Editor’s Note: Texas singer-songwriter Nanci Griffith (born July 6, 1953 in Seguin and raised in Austin, where she began her widely renowned folk and country music career in the ’70s) died on Aug. 13, 2021 in Nashville. She was 68. Writer Holly Gleason (a longtime contributor to Lone Star Music Magazine in addition to many, many more publications) first posted this moving tribute to Griffith on her own website, www.hollygleason.com, but with her blessing we are sharing it here, too. Gleason’s remembrance of Griffith and the impact that the “folkabilly” songbird would have on her life is unabashedly personal, and therein lies its beauty. It’s the same approach featured throughout Woman Walk the Line: How the Women in Country Music Changed Our Lives (University of Texas Press), the book Gleason edited collecting essays by herself and a host of other women writers celebrating the music of Dolly Parton, Carlene Carter, Tanya Tucker, Emmylou Harris, Loretta Lynn, and many more. First published in 2017, Women Walk the Line is due out on paperback this October.

By Holly Gleason

A yellow dress covered in pink and red cabbage roses, mint and emerald green leaves seemingly holding them to the fabric. She had mousy brown hair, bangs that descended like staggered drapes around her elongated heart-shaped valentine of a face with eyes so sparkling and alive they glittered into the cameras.

Her speaking voice sounded like a small child’s, matching her diction. Her words bathed with wonder at it all — street light halos, Woolworth stores, trinkets and hope, she lit up as she shared what she knew or saw or felt.

Under the covers in a too-cold house my much older fiancée didn’t own in Coral Gables, he’d left to go do errands. I could draw close to the oversized television on the table at the end of the bed, sheets pulled up around me as I stared at this anti-Barbie singing smart such smart songs. Miami’s PBS station ran Austin City Limits at an early hour, and in the black-out-curtained window, it felt like a Girl Scout meeting gone a little long.

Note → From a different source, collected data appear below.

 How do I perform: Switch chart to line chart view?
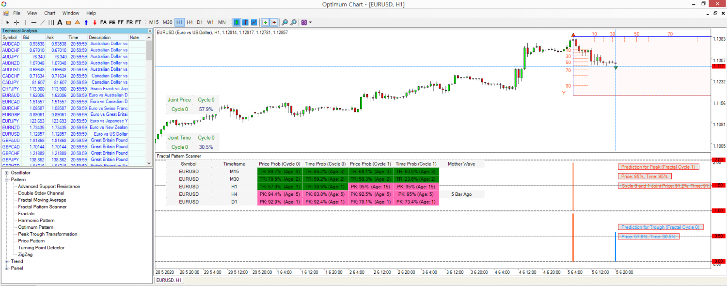tap(253, 22)
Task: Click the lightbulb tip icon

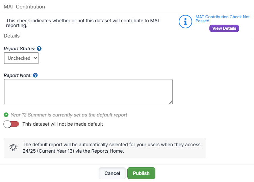Action: [x=13, y=148]
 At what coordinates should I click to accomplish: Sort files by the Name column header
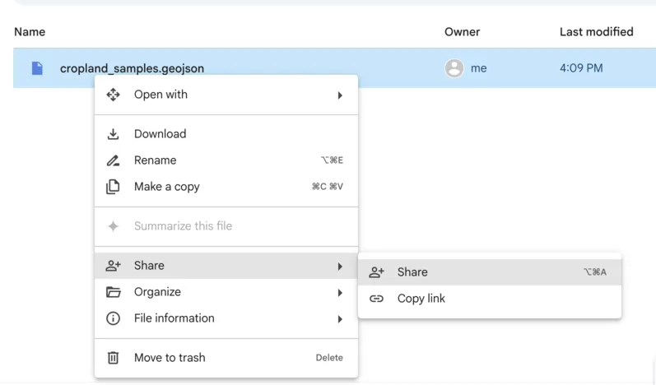point(30,32)
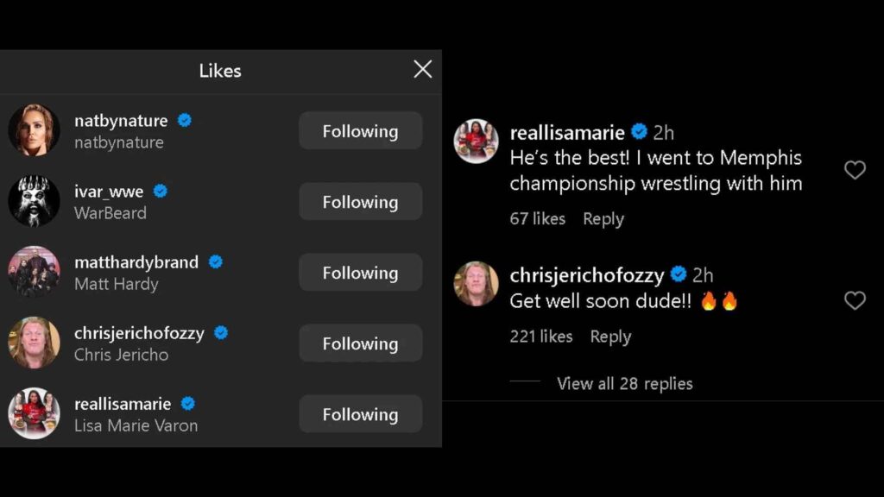This screenshot has height=497, width=884.
Task: Open ivar_wwe's profile picture
Action: [34, 201]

Austin City Limits was once truly a Texas texture, as Guy Clark would sing in “Rita Ballou.” Every now and then, they’d pick a few local writer/artists or bands, given them a show. Nanci Griffith, whose name I didn’t know, had just released Once in a Very Blue Moon on small indie Philo Records — and this was a showcase for those brilliantly turned sketches, almost scrimshaw miniatures of small town life.

Her voice, when she sang, was deeper, throaty, had that Stevie Nicks’ vibrato — or a pure, soaring crystalline quality. It melted over the kind of acoustic music that exists in the fertile delta between country and folk, where the violin is more fluid, the steel guitar more diamonds sprinkled across still water. It didn’t straddle the genres, as much as float back and forth like sheets on a breeze when they’re hung outside to dry in the sun.

She was obviously older than me, but was so young seeming, she was the grown-up answer to my far-older than my own 12-year-old appearance while slinging bylines for The Miami Herald, The Cleveland Plain Dealer, Tower Pulse and Southern Magazine. There was a place for us kid-looking people with hearts older and more erudite than our looks suggested. And, her melodies were sweet but salty; the loves and adventures were pure and sized for an actual life someone could inhabit.

By the time Jason returned, I was out of mind about this woman I’d seen in the yellow dress like Helen, my extra grandma by choice instead of blood, wore while playing a guitar almost as big as she herself was. She had an upright bass and a cellist and a licorice whip thin guy who sang, so minimal chic but with this hair, and and and…

Full grown, ex-fiancee #2 glazed over. But he knew when I got on a tear, it didn’t stop. We got in the car, drove down to Spec’s, the South Florida record chain, and walked in. Me blabbering, him trying to figure out how to decode this problem. Turns out one of the clerks had had ACL on, saw the same thing I did — and walked us back to the folk section.

Once in a Very Blue Moon was in a bin for the taking. We did.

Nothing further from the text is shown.